Antes do teste do polígrafo, 61% dos infratores adultos alegou ter sido abusado sexualmente quando crianças, em comparação com 30% após o polígrafo. Isso indica que mais agressores sexuais alegam ter sido abusados ​​sexualmente quando crianças do que, na verdade, têm um histórico de abuso.

A estudo mais recente da 2016, de mais de 38,000 machos, descobriram que muito poucos que foram abusados ​​sexualmente se tornaram criminosos: apenas 4% dos criminosos sexuais estudados tinham uma história confirmada de abuso sexual infantil.

Os pesquisadores disseram que as descobertas podem fornecer:

a certeza de que abusar sexualmente de outras pessoas pode ser um resultado raro da vitimização sexual.

Assim, a resposta à pergunta “o abuso sexual infantil cria pedófilos” é, em grande parte, “não”. Uma pequena porcentagem das vítimas se tornará infratora, mas a grande maioria não será.

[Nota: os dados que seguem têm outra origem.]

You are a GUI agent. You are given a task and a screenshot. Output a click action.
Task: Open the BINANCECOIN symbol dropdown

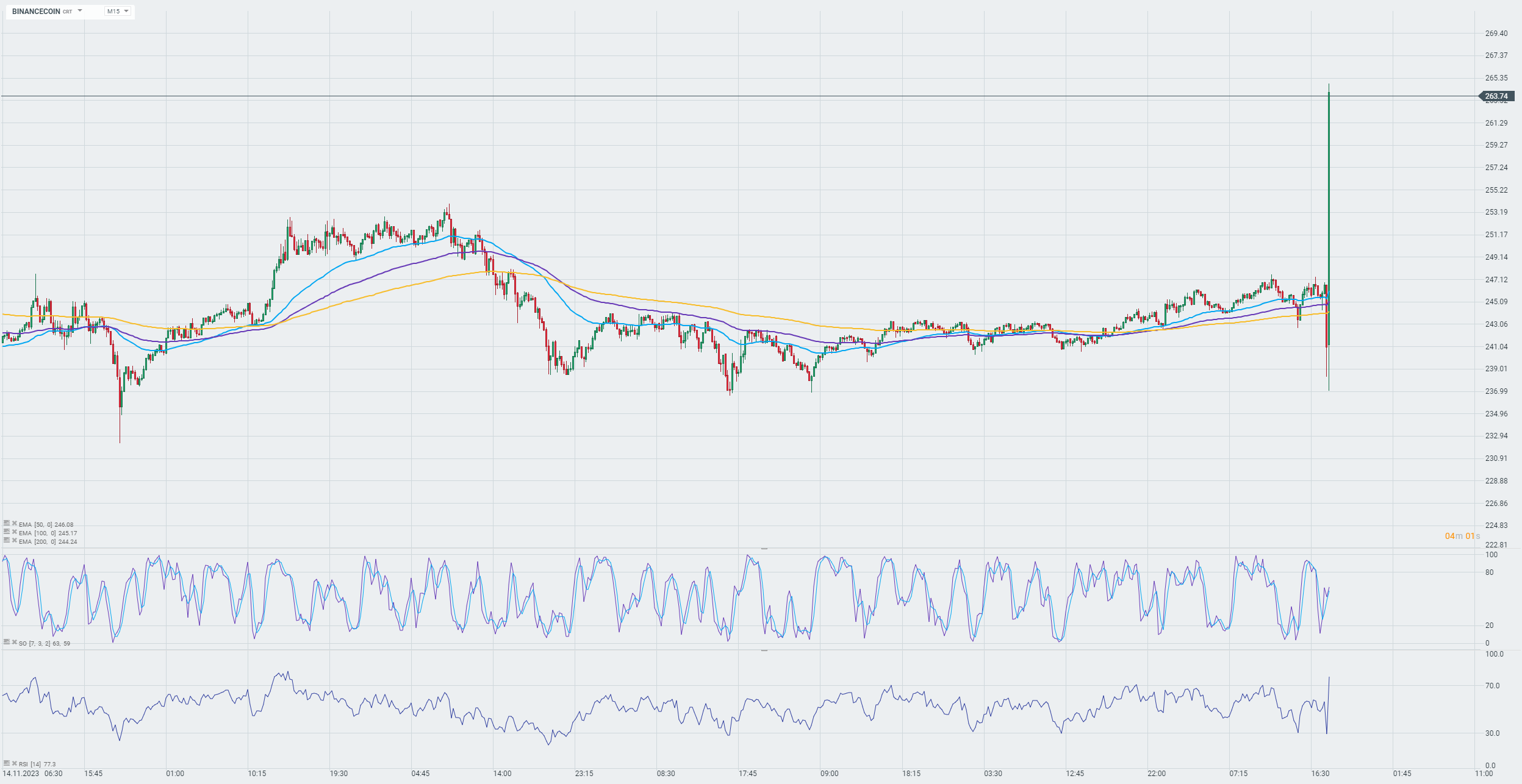(x=80, y=11)
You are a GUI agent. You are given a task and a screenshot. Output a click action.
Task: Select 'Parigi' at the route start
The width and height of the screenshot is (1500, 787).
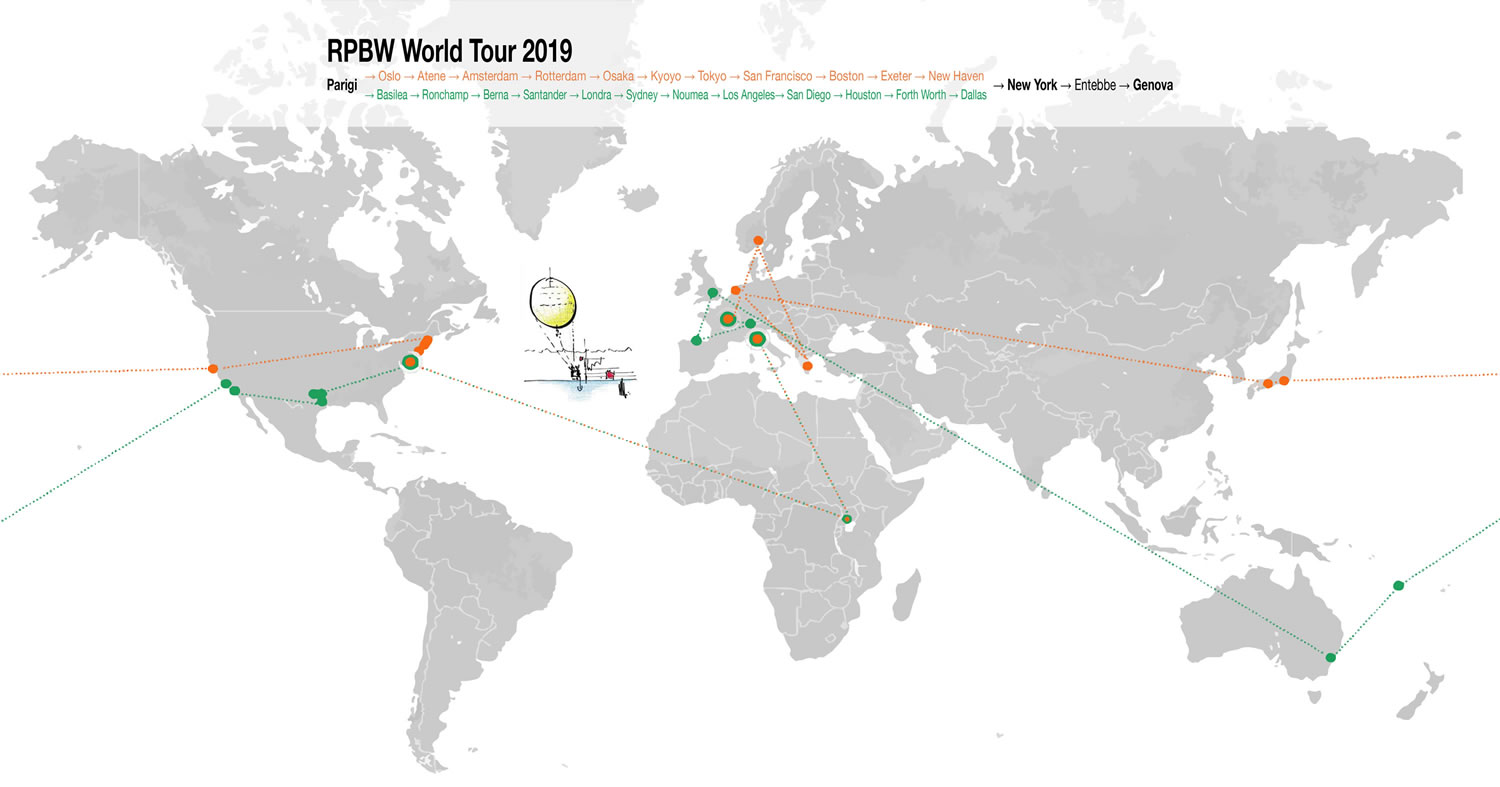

Uma palavra de cautela com os dados

Nossa compreensão atual do ciclo vítima-infrator no abuso sexual infantil vem de estudos baseados em entrevistas com criminosos sexuais encarcerados ou em programas de tratamento, ou medidas de autorrelato. Estes são inerentemente métodos não confiáveis, que não conseguem chegar ao fundo do histórico de vitimização de um criminoso sexual.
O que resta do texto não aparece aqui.